WHAT TO WORK ON =>
Give the lines of the listing, from the line with "Where should I click to: Expand" to the line with "will click(1969, 189)." with both included, as a JSON list of strings, one per line and with blank lines left out.

DATA TO PROCESS =>
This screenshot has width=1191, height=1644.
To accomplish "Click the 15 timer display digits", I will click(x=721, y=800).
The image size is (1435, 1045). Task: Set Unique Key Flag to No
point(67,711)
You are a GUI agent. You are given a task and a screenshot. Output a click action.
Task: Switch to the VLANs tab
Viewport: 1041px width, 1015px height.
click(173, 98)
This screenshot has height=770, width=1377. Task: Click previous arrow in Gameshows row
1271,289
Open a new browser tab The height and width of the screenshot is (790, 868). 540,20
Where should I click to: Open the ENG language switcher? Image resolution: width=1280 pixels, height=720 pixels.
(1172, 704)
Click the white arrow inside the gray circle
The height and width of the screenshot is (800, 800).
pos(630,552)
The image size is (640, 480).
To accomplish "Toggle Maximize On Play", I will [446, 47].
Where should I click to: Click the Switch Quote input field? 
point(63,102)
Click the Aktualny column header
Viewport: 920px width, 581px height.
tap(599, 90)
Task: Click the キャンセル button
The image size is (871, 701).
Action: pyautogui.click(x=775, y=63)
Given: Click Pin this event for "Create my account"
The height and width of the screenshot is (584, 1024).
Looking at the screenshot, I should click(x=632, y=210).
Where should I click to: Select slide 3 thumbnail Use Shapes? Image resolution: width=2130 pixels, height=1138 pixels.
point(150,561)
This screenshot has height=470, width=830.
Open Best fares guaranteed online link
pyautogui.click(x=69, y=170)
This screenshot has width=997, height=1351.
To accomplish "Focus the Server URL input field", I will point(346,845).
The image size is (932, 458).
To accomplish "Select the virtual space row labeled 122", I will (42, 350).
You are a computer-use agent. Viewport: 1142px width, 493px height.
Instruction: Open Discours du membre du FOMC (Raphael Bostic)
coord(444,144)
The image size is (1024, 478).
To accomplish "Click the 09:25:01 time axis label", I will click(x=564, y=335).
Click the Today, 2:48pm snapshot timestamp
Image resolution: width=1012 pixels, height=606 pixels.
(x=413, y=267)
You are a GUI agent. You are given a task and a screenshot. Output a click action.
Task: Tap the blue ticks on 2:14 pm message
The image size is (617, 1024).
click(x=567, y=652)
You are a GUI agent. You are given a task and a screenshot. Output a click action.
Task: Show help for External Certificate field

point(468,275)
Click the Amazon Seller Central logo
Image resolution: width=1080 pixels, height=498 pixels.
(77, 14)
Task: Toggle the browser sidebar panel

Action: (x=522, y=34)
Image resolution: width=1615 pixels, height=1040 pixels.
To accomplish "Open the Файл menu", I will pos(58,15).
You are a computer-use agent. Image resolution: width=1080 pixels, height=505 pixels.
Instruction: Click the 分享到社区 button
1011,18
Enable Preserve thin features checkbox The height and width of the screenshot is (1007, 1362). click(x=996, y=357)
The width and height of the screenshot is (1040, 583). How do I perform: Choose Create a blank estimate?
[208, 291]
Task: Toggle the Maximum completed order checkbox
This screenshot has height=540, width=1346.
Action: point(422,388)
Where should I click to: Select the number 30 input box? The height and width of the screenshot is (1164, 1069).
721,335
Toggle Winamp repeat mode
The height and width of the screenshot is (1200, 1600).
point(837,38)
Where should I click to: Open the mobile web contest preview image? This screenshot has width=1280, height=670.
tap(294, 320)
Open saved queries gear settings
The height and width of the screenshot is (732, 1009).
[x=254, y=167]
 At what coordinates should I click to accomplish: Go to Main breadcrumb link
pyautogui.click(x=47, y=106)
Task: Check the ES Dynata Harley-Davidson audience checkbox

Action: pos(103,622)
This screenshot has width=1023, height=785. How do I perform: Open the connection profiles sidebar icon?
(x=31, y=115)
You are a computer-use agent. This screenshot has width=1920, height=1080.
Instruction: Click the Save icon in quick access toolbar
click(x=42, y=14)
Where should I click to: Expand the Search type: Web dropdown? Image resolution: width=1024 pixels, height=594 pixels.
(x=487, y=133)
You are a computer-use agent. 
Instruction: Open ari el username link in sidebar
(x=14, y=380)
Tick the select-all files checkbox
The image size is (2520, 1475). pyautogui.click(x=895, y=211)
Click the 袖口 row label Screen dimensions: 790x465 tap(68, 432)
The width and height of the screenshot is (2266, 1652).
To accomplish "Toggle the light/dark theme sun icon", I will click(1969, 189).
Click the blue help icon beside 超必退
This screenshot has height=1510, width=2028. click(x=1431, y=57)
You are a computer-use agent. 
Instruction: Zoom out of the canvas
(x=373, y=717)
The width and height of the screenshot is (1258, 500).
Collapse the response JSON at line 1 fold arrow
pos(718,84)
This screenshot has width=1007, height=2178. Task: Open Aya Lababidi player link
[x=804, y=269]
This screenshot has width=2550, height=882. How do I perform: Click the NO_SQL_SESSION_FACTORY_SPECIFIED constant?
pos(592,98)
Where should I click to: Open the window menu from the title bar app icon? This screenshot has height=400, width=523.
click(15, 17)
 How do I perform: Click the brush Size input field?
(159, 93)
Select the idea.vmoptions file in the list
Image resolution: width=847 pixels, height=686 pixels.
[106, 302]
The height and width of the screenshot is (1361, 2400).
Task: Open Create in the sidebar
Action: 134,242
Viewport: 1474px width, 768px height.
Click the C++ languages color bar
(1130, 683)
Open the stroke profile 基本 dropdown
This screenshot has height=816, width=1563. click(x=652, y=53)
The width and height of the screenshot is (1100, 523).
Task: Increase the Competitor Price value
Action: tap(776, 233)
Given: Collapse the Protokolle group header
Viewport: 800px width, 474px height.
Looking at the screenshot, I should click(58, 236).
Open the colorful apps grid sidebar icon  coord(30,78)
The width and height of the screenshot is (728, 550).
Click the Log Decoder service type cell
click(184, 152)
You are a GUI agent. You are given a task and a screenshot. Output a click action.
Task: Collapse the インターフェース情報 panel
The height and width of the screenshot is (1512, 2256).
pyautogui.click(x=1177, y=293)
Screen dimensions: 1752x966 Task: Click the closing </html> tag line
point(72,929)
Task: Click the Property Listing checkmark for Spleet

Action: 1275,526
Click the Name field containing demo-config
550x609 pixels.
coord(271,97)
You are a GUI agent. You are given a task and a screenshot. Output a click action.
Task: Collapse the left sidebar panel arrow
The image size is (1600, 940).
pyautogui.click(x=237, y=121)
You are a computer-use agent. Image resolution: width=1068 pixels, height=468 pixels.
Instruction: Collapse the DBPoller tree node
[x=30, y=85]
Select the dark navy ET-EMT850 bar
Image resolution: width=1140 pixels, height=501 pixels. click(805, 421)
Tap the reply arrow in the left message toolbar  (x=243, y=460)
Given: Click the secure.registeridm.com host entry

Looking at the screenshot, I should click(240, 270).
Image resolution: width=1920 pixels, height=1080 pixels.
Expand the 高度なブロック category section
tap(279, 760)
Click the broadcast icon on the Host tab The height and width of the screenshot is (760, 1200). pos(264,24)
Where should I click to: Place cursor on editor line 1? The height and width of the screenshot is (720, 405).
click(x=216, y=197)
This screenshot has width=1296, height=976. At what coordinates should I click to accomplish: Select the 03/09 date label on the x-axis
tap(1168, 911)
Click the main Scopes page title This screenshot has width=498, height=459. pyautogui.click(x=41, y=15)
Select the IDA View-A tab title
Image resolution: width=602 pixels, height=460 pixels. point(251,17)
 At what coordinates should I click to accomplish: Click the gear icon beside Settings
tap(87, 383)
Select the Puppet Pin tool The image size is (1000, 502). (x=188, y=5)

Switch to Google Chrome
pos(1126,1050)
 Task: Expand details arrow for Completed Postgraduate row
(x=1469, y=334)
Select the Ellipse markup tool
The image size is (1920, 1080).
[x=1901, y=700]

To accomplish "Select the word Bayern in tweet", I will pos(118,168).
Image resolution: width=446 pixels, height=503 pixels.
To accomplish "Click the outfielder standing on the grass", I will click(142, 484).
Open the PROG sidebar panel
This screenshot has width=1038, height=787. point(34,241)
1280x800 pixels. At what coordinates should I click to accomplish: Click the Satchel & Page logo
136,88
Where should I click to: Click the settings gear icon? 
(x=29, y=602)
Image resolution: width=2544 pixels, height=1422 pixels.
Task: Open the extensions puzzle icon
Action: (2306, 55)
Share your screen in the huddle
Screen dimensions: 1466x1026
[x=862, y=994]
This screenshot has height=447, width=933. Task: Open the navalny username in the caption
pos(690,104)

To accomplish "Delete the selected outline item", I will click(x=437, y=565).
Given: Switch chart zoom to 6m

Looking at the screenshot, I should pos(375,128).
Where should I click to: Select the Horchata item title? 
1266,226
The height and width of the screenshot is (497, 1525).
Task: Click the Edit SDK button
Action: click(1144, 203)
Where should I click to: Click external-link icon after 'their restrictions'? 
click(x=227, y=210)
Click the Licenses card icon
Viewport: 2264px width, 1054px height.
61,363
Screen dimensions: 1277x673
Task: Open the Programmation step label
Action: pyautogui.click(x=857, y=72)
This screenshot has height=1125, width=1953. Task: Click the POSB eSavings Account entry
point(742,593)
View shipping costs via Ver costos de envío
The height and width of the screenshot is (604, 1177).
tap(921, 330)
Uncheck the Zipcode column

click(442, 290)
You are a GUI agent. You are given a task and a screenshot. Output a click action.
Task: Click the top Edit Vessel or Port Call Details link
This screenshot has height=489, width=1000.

SOLUTION =>
[
  "Where should I click to: Expand the Search type: Web dropdown? Image resolution: width=1024 pixels, height=594 pixels.",
  "(x=487, y=133)",
  "You are a computer-use agent. ",
  "Instruction: Open ari el username link in sidebar",
  "(x=14, y=380)",
  "Tick the select-all files checkbox",
  "The image size is (2520, 1475). pyautogui.click(x=895, y=211)",
  "Click the 袖口 row label Screen dimensions: 790x465 tap(68, 432)",
  "The width and height of the screenshot is (2266, 1652).",
  "To accomplish \"Toggle the light/dark theme sun icon\", I will click(1969, 189)."
]